Already it is time for number three in the Sprue cutters Union series of random subject blog posts by modellers! Before i get underway let me remind you as my esteemed and appreciated reader that anyone who builds models as a passtime can join up and join the club! Write a blog post about the specific topic of the week and let our host at The Combat Workshop know. It really is alot of fun.
So…. this weeks assignment: What is your favorite model
And my short answer is….i have no short answer.
My favorite could be the one i liked building the most, the one that got the best critics, the one that looks nice on the shelf or the one that holds special meaning…. it really makes it harder than the question seems at first.
But let’s not be a spoil sport and just pick!
I am going to talk about two models i am particularly proud of. Why two? Simply because they are vastly different in discipline of modelling since one is styrene and the other wood.
My favorite plastic model to date i have built, after some thinking on the subject, would be Revell’s 1:72 scale Heinkel He111. Everything about that build just brings back fond memories as everything went as smooth as a froggies butt. The building went as planned, cutting masks for the canopy went like a dream
and most of all my airbrush did exactly as i asked it to do (and it can be a real cruel mistress at times). I preshaded it…. layed down a near perfect splinter camo
and then added a winterised scheme, first airbrushing white squiggles and then misting it over completely making the squiggles shine through. It just wouldn’t go wrong anywhere!
That is why i call this my favorite. Not because it is my best, not because it has some deeper meaning but just because it turned out exactly as i had it in my head from the get go.
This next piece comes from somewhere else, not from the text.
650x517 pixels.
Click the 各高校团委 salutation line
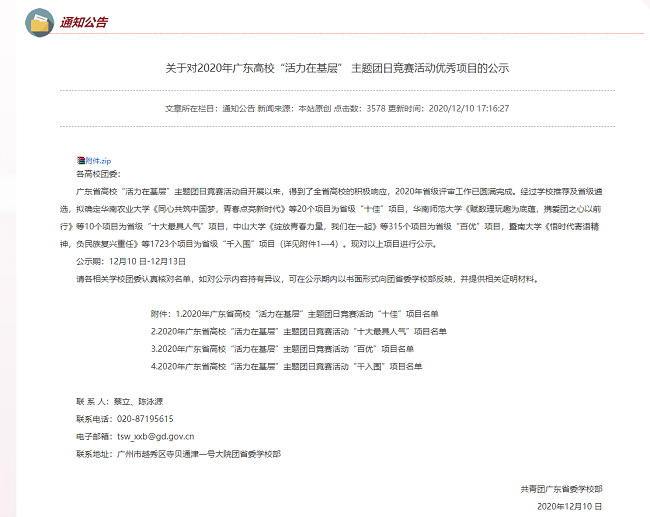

My modelling hobby does not involve styrene exclusively and i sometimes revert back to wooden ship building. A discipline that is so vastly different from styrene modelling that i had to include it separately. The model you are going to see is my second wooden model. An ongoing project that will take me many months more before i finish her because i do not work on her very often. It is a model of a square rigged schooner by Artesania Latina called the “Independence”
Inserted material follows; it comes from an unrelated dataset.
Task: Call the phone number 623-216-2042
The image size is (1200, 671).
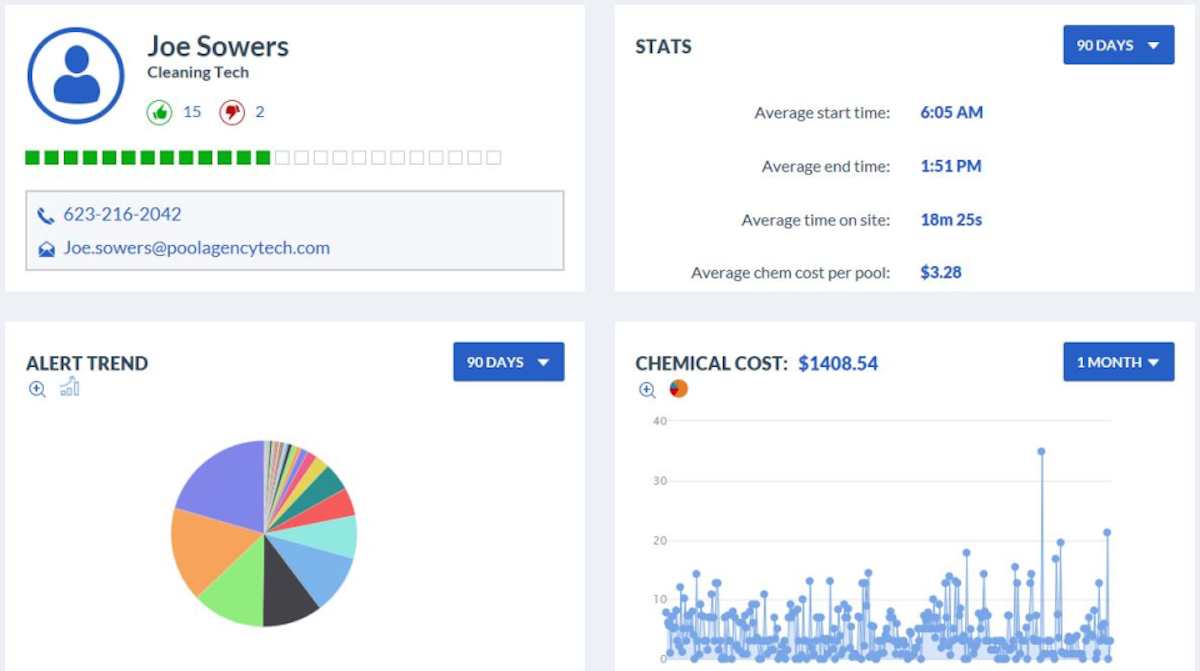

There is something about working on a wooden (ship) model that words cannot describe. It requires skill, determination and patience to sucessfully complete one and that is why i am proud of it. Unlike styrene, where you simply cut off a near perfectly shaped part from a tree and glue it to the next one before you paint and weather it, a wooden model requires every single piece of wood modified and shaped before you can apply it.
Here is where my model stands as i type this down:
Apart from the cannon which come with the kit, every single piece of wood was shaped and sanded to fit this particular model. Not entirely scratch built as a wooden ship kit comes with the basic parts lasercut ready to modify it is still a very hands on type of modelling that rewards the modeller with great satisfaction after all the hard work.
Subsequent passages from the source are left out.